Ignition in the laminar boundary layer of a heated plate

Abstract

The present analysis considers ignition and combustion in the laminar boundary layer of a constant temperature, semi-infinite flat plate. A one step unopposed "global" reaction following any order reaction kinetics with temperature dependence according to the Arrhenius rate law is assumed. For the case where the Prandtl and Schmidt numbers are equal, the determination of a similarity function relating the species concentrations to the local temperature greatly simplifies the analysis. The similarity function is shown to be equal to the dimensionless streamwise velocity when the Prandtl and Schmidt numbers are both equal to unity. A general analytic solution for the N'th approximation to the temperature and concentration profiles in the reacting laminar boundary layer is obtained. For all values of plate temperature and free stream velocity, it is found that for some finite distance downstream of the leading edge the plate acts as a heat source; at all points downstream of this characteristic length, however, the plate acts as a heat sink. This characteristic length is closely related to the "flame attachment distance" and is indicative of the minimum plate length required to stabilize a laminar deflagration flame.

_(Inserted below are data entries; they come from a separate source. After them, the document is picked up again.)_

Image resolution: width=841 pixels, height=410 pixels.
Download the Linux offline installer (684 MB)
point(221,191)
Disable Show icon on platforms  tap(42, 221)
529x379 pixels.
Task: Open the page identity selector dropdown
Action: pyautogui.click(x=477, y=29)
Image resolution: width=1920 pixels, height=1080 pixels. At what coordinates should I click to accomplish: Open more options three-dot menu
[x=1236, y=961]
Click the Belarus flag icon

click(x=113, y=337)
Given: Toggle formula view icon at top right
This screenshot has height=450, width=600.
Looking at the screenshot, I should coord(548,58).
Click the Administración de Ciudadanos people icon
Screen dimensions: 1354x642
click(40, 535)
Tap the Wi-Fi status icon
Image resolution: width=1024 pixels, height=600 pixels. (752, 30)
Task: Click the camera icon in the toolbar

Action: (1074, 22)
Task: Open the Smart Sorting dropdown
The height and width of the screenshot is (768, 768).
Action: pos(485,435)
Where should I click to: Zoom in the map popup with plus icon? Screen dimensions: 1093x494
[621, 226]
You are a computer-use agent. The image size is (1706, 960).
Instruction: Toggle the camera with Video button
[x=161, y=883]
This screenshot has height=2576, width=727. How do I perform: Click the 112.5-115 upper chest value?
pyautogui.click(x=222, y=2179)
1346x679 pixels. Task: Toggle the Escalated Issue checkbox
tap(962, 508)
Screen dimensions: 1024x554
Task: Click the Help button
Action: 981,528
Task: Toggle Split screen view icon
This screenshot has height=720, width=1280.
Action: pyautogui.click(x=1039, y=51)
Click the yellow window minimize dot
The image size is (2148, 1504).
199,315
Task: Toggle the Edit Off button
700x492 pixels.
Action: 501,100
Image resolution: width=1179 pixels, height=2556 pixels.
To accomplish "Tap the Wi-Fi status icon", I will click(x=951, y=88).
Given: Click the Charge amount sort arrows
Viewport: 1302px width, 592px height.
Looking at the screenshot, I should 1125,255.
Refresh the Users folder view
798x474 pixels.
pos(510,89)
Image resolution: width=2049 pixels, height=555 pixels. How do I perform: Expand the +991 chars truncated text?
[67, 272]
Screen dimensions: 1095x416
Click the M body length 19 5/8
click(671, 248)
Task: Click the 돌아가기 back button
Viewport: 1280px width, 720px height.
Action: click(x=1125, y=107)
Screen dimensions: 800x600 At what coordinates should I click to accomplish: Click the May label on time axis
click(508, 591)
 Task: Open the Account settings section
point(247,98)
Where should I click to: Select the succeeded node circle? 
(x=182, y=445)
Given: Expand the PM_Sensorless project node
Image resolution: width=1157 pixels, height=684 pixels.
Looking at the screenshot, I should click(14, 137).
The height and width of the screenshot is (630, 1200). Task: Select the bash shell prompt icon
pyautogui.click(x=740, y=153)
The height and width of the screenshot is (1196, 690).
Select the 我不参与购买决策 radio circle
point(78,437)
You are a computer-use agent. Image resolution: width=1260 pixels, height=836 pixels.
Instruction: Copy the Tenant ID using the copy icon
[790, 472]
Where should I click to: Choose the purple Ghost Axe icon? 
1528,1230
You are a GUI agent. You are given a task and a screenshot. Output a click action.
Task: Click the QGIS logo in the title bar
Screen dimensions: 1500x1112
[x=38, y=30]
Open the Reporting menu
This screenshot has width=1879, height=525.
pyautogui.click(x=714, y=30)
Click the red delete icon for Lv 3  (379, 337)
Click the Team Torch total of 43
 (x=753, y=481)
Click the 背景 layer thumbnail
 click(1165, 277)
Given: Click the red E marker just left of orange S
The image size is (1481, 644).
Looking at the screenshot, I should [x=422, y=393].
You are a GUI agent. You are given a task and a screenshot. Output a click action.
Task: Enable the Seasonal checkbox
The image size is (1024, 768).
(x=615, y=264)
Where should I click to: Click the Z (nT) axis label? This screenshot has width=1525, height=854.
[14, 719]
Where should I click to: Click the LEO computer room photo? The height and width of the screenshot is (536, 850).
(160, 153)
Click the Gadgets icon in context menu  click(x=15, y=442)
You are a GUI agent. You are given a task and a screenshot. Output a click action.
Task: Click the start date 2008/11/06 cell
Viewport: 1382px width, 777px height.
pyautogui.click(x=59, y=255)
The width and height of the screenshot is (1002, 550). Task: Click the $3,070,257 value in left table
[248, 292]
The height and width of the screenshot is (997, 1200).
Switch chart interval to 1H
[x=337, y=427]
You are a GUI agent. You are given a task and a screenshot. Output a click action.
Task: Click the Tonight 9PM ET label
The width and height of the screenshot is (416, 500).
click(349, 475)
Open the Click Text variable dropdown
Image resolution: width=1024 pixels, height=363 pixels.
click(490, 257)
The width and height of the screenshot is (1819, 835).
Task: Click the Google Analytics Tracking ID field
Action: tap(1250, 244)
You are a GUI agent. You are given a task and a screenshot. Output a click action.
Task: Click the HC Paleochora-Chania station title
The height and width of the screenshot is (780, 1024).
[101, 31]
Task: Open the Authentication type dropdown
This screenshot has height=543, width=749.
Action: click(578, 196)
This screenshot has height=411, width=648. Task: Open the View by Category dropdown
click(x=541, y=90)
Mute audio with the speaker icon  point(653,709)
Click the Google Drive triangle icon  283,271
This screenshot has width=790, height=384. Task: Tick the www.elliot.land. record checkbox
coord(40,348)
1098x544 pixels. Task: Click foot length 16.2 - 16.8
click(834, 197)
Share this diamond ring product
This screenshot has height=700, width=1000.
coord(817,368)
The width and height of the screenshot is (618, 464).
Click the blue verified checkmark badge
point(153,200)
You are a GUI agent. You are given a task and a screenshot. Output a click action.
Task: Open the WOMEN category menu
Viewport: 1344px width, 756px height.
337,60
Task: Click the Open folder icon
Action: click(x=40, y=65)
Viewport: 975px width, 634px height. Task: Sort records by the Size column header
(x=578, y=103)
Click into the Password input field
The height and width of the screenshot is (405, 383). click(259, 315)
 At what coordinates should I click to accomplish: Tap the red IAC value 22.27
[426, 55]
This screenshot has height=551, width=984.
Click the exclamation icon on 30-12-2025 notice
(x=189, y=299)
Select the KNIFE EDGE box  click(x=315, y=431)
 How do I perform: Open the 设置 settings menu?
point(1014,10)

Although the characteristic length is always finite, it is found that for plate temperatures below a critical threshold band, this length increases so enormously that name attachment cannot occur on physical apparatus of reasonable finite dimension. Inasmuch as the classical boundary layer assumptions are invalidated in the immediate region of flame attachment, the complete development of the laminar flame front cannot be obtained within the framework of the present boundary layer type analysis.